21/04/15 Processo Crac del Credito cooperativo: Verdini non presente in aula

FIRENZE. Oltre a Denis Verdini, accusato di bancarotta fraudolenta, sono 43 le presone imputate per il fallimento del credito cooperativo fiorentino, che ha chiuso i battenti nel 2012. Gli imputati sono accusati a vario titolo di associazione a delinquere, bancarotta fraudolenta, appropriazione indebita, truffa e irregolarità rispetto alle normative bancarie.

Durante il processo Verdini non era presente in aula. Il tribunale, per una questione di notifica, ha stralciato dal processo le posizioni di due società editoriali coinvolte, la Società toscana di edizioni e la Settemari, entrambe fallite nel 2014: per esse ci sarà un processo a parte. Tra le questioni preliminari finora affrontate, il collegio ha ammesso le riprese televisive in aula, a cui le difese non si sono opposte, ma specificando che i giudici non vogliono essere ripresi. I presunti responsabili delle tangenti in Italia “sono finiti sotto inchiesta con un ritardo pazzesco, quando ormai nel Paese sono stati fatti i danni più gravi”.

Lo ha detto il costruttore pratese Riccardo Fusi prima di entrare al tribunale di Firenze stamani dove è imputato insieme ad altre 43 persone nel processo sulla bancarotta della Banca Credito Cooperativo Fiorentino, di cui è stato presidente per 20 anni Denis Verdini, amico di Fusi e coimputato nel processo. “I fatti mi danno ragione oggi – ha aggiunto Fusi parlando a Tgr Toscana – C’era un sistema degli appalti di cui non facevo parte ma in cui mi hanno messo in mezzo”.

Fusi fu coinvolto con la sua società di costruzioni nel filone di indagini sulla ripartizione degli appalti per i lavori del G8 promossa dalla Procura di Firenze e che fra i suoi risvolti ebbe anche il crac del Credito Cooperativo Fiorentino. Citando un altro filone d’inchiesta, quello per l’assegnazione dei lavori per la nuova Scuola Carabinieri di Firenze, Fusi ha detto: “In questo caso hanno indagato al contrario. E’ stata distrutta la mia azienda, una delle principali imprese italiane di costruzione”, mentre, parlando di un caso recente, Fusi ha detto che non è stato riservato lo stesso trattamento e quella azienda è ancora in attività. “Se il problema è Fusi, ditelo – ha ancora detto il costruttore – Lo sbaglio grosso è stato fare la persona perbene.
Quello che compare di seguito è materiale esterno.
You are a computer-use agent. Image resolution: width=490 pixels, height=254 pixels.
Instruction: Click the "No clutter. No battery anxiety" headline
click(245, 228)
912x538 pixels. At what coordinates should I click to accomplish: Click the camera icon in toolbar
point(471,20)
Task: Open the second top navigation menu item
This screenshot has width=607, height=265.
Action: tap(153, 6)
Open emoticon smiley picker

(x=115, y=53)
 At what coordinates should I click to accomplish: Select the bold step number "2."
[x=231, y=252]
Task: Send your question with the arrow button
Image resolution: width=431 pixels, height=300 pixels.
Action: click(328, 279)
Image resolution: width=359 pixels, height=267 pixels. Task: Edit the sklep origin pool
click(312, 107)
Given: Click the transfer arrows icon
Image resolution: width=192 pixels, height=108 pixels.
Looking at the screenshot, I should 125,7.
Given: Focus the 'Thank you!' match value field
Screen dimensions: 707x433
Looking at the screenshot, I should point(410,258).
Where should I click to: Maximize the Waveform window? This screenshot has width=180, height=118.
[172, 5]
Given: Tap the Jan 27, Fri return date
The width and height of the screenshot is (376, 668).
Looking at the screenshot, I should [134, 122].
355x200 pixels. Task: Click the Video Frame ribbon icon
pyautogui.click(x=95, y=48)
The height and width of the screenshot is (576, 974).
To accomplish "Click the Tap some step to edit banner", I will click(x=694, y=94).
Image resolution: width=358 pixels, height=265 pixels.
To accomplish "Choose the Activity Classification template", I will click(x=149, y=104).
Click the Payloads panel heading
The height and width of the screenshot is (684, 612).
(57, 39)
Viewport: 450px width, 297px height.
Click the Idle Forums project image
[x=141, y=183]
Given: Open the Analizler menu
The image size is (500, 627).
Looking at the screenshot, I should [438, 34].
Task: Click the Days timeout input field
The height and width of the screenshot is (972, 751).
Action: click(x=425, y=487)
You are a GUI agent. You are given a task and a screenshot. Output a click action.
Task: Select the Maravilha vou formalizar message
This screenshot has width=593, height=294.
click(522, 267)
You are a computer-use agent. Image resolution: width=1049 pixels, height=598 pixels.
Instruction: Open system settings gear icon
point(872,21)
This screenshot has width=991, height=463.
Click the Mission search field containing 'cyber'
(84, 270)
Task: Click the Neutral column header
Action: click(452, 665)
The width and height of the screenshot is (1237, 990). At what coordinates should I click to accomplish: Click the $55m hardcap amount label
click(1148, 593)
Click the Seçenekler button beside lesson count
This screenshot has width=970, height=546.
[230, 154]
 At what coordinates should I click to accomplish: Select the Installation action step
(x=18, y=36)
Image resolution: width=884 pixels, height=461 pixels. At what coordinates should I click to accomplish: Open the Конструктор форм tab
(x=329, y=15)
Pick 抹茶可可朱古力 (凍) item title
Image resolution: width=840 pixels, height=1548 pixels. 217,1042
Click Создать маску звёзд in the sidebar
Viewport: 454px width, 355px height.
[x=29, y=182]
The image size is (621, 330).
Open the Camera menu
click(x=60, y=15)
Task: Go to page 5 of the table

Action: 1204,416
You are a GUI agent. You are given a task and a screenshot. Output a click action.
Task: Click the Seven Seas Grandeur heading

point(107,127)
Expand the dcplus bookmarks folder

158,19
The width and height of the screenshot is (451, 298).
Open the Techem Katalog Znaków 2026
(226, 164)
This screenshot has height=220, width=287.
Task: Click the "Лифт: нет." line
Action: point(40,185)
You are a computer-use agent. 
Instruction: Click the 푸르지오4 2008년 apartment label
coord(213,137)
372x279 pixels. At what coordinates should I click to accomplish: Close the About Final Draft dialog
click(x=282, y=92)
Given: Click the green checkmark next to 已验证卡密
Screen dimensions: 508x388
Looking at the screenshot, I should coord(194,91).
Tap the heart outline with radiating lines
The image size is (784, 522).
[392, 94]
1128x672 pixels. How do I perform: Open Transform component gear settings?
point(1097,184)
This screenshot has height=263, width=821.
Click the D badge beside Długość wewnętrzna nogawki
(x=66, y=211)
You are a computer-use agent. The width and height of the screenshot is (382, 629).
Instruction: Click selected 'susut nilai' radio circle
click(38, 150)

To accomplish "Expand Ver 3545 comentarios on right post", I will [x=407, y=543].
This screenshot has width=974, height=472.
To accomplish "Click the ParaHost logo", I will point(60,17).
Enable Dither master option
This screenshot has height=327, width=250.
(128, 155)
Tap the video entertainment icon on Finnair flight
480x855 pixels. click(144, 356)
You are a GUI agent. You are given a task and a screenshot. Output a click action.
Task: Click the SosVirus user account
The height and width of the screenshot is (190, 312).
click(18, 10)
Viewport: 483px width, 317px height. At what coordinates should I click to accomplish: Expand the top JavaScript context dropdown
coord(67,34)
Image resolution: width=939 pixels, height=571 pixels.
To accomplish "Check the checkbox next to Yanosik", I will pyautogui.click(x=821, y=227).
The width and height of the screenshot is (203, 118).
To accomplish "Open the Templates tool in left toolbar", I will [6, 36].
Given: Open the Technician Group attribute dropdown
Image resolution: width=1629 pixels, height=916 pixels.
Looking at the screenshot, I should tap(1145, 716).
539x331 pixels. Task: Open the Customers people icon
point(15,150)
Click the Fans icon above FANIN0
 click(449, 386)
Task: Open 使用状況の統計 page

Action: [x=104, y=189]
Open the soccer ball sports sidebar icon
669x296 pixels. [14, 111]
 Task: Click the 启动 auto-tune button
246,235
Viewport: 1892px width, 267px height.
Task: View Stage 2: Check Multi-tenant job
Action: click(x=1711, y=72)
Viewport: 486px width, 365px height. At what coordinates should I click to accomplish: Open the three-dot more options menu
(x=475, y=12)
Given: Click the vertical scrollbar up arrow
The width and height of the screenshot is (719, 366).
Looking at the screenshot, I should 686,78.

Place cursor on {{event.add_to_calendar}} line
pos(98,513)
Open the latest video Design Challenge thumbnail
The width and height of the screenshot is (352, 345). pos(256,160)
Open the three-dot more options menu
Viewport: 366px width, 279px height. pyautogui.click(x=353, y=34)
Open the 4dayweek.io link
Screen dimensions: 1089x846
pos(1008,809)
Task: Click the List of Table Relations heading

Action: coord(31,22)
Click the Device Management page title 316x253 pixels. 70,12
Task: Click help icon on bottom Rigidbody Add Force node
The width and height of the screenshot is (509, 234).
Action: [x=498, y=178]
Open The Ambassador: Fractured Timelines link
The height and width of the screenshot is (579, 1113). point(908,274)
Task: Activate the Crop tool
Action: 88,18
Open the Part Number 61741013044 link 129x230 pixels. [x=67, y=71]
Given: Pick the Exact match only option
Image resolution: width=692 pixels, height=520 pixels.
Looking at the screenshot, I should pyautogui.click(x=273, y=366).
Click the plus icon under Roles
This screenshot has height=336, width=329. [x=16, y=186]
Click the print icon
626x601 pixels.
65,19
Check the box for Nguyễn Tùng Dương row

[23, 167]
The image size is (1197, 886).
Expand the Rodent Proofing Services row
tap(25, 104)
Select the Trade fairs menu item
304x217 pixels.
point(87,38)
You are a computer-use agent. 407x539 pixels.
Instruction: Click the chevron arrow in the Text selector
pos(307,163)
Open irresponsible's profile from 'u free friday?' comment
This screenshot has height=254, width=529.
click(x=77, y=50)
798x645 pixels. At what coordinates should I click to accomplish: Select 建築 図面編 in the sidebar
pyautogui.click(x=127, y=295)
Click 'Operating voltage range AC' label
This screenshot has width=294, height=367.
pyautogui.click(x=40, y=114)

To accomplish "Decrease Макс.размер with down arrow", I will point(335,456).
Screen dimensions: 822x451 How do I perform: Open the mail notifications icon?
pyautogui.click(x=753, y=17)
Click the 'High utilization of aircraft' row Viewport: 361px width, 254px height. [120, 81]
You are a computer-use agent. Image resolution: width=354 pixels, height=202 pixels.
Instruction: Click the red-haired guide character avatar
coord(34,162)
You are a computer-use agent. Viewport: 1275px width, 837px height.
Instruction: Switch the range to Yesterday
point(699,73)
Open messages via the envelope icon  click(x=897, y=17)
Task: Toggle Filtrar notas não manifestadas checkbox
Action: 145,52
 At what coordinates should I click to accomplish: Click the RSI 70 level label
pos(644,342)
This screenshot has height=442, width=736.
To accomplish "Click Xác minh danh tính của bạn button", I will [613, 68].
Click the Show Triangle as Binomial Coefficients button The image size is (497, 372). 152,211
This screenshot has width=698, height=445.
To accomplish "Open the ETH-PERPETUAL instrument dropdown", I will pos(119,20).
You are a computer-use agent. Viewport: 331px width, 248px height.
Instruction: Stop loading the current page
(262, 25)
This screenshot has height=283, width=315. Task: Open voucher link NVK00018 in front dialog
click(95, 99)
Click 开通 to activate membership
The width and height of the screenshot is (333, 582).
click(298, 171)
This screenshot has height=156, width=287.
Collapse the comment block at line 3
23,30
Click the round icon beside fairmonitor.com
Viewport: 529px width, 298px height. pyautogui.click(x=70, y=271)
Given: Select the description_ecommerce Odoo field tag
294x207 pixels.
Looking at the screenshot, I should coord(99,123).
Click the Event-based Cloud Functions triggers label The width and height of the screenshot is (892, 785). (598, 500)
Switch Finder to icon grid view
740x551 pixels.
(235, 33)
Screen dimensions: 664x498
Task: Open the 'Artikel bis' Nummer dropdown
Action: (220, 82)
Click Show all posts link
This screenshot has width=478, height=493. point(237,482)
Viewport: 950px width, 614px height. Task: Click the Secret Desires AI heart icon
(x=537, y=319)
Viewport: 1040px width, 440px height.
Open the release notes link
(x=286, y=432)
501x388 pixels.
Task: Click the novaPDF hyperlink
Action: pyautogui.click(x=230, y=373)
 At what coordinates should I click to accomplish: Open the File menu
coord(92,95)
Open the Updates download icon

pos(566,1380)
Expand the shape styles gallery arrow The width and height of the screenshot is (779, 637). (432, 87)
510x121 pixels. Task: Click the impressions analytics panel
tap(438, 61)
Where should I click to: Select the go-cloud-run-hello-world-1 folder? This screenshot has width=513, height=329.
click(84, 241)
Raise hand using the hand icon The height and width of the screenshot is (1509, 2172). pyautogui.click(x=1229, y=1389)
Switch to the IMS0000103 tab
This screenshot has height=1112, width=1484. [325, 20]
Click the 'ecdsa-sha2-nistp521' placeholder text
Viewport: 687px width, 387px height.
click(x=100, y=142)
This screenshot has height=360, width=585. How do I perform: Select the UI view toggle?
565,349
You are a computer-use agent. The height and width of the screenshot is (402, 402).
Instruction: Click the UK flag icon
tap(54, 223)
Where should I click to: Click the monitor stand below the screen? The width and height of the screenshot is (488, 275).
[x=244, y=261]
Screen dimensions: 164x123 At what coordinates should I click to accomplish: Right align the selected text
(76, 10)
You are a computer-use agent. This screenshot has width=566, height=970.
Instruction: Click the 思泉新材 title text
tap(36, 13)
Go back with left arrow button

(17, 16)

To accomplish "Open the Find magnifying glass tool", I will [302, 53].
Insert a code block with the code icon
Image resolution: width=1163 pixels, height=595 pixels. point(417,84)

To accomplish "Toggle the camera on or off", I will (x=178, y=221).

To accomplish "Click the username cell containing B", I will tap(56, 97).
Io non ho nessun rimprovero da farmi. E’ stata distrutta un’impresa che c’era da tre generazione (la Btp, per cui è in corso un processo fallimentare a Prato, ndr), se si vuole ammazzare una persona ci siete riusciti”. Nel caso specifico della bancarotta del Credito Cooperativo Fiorentino l’inchiesta ha messo in evidenza che la gran parte dell’esposizione della Banca presieduta da Verdini era verso attività imprenditoriali di Fusi.